[EXTRACTED INFORMATION — start]

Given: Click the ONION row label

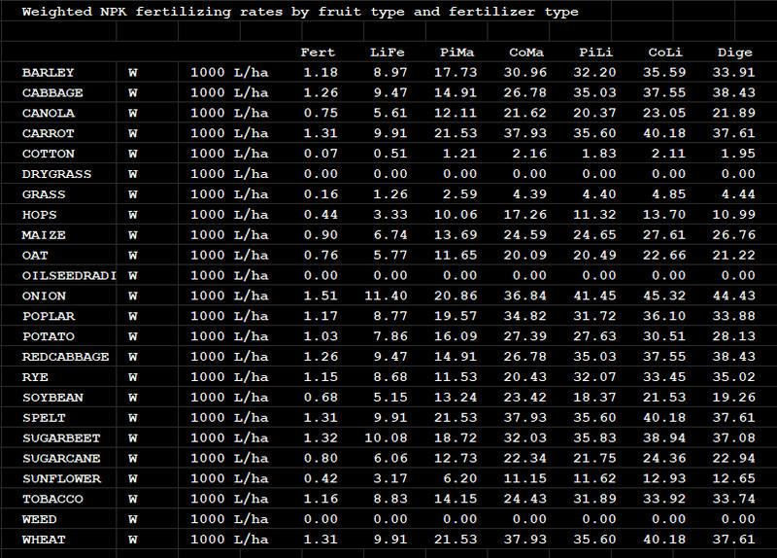Looking at the screenshot, I should point(44,296).
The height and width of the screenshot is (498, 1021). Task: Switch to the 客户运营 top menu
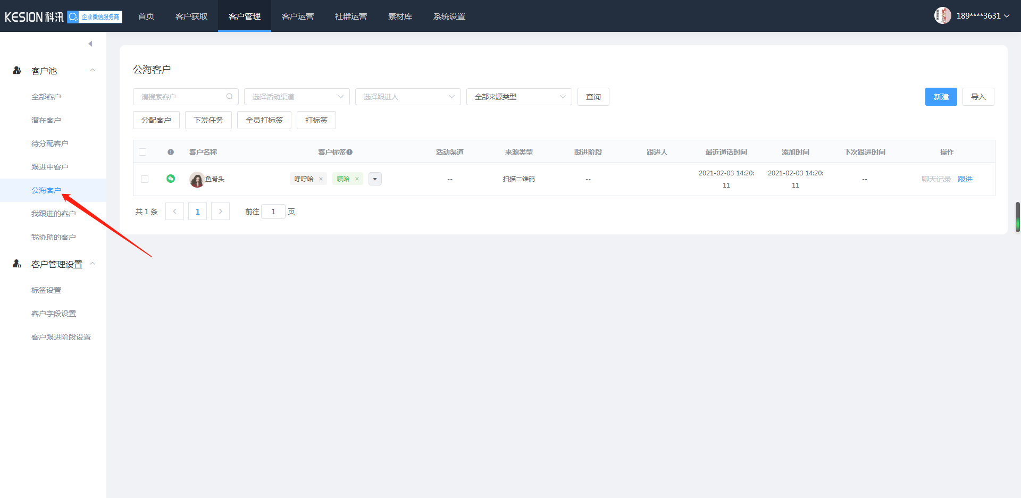pos(298,16)
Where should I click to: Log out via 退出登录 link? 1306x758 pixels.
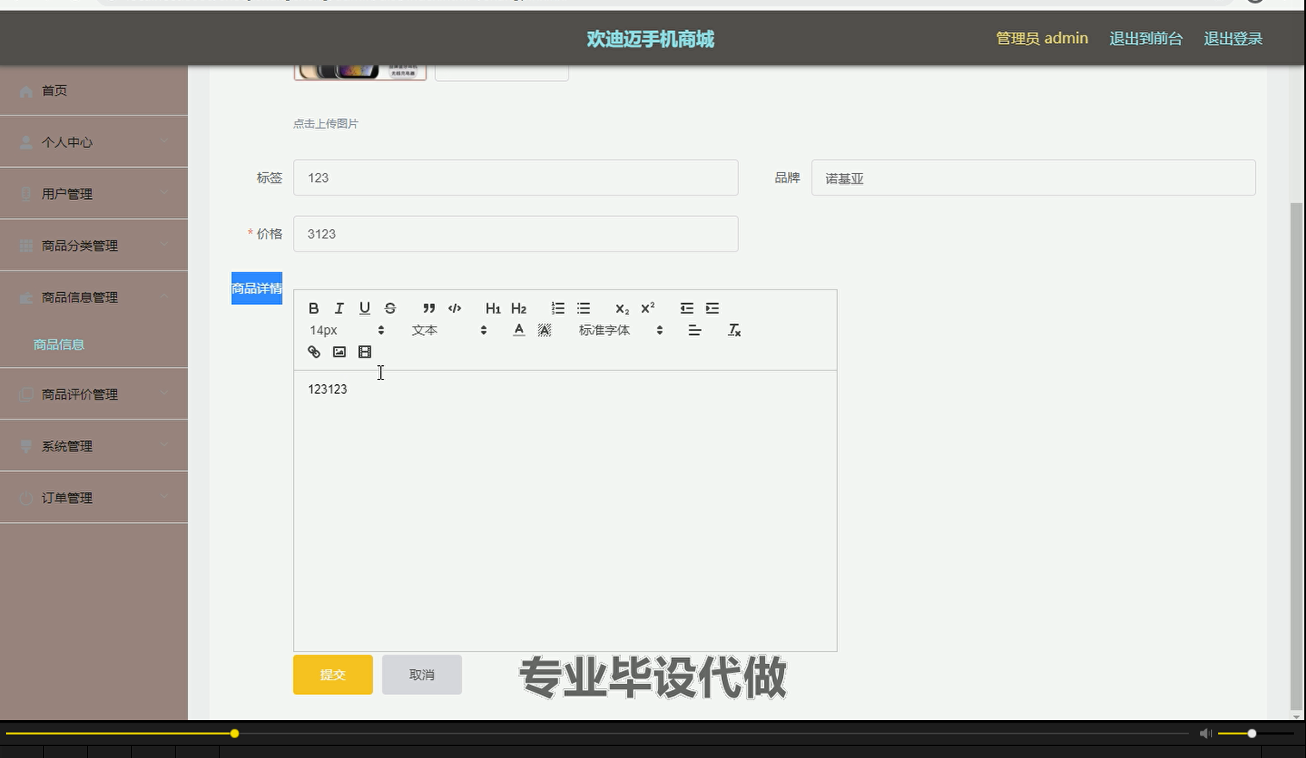point(1233,38)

[EXTRACTED INFORMATION — finish]

WORK TASK: Reproduce the entire listing exactly, but omit any pictures.

FINAL ANSWER:
Given: Click the ONION row label

Looking at the screenshot, I should point(44,296).
The height and width of the screenshot is (498, 1021). Task: Switch to the 客户运营 top menu
pos(298,16)
Where should I click to: Log out via 退出登录 link? 1306x758 pixels.
point(1233,38)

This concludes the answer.